E dopo Ferrentino, «che ha chie­sto spiegazioni a Virano per la sua forzatura sugli 87 amministratori dissidenti», la Bresso, Saitta e Ca­rena, «che sostiene che "c'è bisogno di capire e che è il governo a dover decidere, non le Comunità montane o i Comuni"», arriva il fatidico momento di Loredana Bellone: «Ho detto che, pur condividendo in parte il documento della Comunità montana, alcuni di noi non volevano restare nell'Osservatorio. Mentre leggevo il nostro documento, c'era­no vari bisbigli e sussurri, con Di Pietro che complottava col vicino. Allora io mi fermavo, aspettavo che ci fosse silenzio e poi riprendevo. Quando ho letto la parte riferita ai tracciati elaborati mentre erano in corso i lavori dell'Osservatorio, ho alzato il tono di voce e ho continuato a leggere sempre guardando il mi­nistro negli occhi: se non altro ho avuto questa soddisfazione, anche se è una magra consolazione. Poi Di Pietro ne chiede una copia e dice: "Questi non sono d'accordo, questi non lo vogliono. Allora decidete, se non lo volete andiamo a Bruxelles a dire che non siamo nella volontà politica di fare l'opera". Poi chiede scusa perché ammette che il dossier non è stato fatto in collaborazione con gli enti locali, dice che c’è stato un fraintendimento.

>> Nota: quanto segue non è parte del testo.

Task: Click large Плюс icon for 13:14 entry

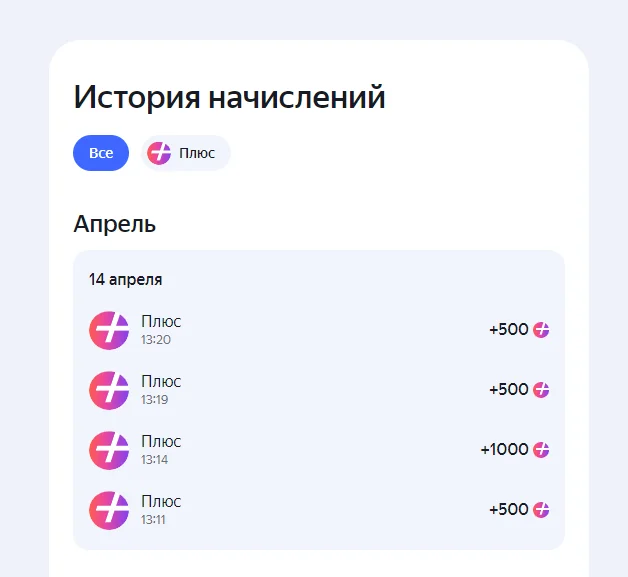Action: tap(109, 450)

E poi aggiunge che "per fare male un 'opera, è me­glio non farla"».

 

Sono le 20 passate e siamo ormai alle battute finali del tavolo. «Letta presenta la proposta di consenso sull’'atto finale del tavolo politico nei quattro punti che ormai conoscia­mo. Ci alziamo tutti e Nilo Durbiano dice: "Ci hanno fregato". Avevate qualche dubbio?», chiosa la Bello­ne. «Poi iniziano le disquisizioni e i battibecchi sul significato delle parole "scenari"e "tracciati", ma per me a quel punto il discorso era già chiuso, quello che temevo era già successo. Siamo usciti fuori tra la titubanza e lo sbigottimento dei miei colleghi, tutti abbacchiati, che poi hanno chiesto se era possibile tenere occupata ancora un pò ' la sala dove avevamo fatto le consultazioni: sono andati di là ma non mi hanno chiamata, per me il compito era finito».

 

La Bellone rilascia un'intervista veloce al Tg3, fugge verso l'aero­porto e riesce a prendere il volo del ritorno. Giun­ta a Caselle, il siparietto finale: «Quando sono scesa c'erano Saitta, Virano, Campia, ecce­tera. A un certo punto chiamano Carena e li vedo ridacchiare, poi la Digos li porta via proprio mentre in distanza sento la tromba fare "pa-ra-pa-pa-ra ". Pensavano che i comitati fossero venuti lì per loro, invece erano lì per accogliere me».